BEGIN DATA EXTRACT
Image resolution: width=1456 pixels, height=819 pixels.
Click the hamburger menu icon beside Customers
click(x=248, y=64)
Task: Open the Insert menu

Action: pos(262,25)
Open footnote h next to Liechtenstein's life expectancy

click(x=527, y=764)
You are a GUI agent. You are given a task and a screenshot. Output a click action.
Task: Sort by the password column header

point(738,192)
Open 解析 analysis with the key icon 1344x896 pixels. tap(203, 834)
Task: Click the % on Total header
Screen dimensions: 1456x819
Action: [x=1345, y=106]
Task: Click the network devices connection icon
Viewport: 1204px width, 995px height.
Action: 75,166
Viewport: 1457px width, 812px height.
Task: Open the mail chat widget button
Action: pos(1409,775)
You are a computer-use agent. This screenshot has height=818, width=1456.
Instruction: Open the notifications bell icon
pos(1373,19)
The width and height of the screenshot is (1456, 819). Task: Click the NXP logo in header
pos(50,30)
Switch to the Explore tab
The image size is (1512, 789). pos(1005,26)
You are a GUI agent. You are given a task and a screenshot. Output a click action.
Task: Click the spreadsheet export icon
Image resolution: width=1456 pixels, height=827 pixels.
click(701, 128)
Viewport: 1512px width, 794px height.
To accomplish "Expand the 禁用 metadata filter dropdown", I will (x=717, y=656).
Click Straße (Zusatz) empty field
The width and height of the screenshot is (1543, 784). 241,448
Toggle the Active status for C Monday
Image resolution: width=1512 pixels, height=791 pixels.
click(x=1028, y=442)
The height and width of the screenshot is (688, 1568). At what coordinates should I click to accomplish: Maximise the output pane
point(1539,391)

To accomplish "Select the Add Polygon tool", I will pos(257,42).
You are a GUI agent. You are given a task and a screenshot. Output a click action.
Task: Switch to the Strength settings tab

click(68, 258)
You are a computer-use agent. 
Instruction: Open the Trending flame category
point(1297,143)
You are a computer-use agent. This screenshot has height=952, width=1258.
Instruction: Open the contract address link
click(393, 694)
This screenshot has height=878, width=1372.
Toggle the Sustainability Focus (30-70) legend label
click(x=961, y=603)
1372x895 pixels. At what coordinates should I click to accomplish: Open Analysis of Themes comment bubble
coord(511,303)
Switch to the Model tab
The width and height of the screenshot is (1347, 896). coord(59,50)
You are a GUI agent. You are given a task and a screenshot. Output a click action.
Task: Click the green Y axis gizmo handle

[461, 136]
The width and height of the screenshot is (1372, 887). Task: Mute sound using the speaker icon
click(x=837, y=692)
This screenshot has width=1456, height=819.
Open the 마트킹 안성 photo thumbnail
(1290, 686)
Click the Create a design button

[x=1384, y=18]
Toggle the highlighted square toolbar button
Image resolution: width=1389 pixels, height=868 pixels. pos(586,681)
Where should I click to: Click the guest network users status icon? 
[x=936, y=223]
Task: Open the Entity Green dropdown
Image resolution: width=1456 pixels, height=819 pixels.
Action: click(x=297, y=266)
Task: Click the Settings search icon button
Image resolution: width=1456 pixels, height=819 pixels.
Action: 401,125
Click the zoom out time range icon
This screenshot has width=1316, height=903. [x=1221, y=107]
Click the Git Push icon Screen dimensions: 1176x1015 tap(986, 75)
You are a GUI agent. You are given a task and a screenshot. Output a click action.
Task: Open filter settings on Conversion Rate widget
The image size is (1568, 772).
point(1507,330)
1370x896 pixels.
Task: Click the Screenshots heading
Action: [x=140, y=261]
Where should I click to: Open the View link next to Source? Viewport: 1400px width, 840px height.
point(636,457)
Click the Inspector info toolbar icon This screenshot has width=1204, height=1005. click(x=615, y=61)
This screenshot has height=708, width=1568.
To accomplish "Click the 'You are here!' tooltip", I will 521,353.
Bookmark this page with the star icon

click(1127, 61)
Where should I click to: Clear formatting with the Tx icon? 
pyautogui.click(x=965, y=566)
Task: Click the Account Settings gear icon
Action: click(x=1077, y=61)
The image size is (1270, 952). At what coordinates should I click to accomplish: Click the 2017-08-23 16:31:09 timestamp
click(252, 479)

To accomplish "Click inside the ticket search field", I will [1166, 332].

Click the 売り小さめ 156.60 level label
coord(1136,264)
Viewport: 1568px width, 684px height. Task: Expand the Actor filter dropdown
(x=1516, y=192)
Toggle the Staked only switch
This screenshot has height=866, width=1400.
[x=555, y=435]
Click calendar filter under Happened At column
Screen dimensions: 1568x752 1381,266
END DATA EXTRACT
EXERCISE DETAILS: Only the lines from the beginning of the listing through the line containing "Task: Click the % on Total header" are wanted, each restated word for word.

SOLUTION FOR THIS PROBLEM:
Image resolution: width=1456 pixels, height=819 pixels.
Click the hamburger menu icon beside Customers
click(x=248, y=64)
Task: Open the Insert menu

Action: pos(262,25)
Open footnote h next to Liechtenstein's life expectancy

click(x=527, y=764)
You are a GUI agent. You are given a task and a screenshot. Output a click action.
Task: Sort by the password column header

point(738,192)
Open 解析 analysis with the key icon 1344x896 pixels. tap(203, 834)
Task: Click the % on Total header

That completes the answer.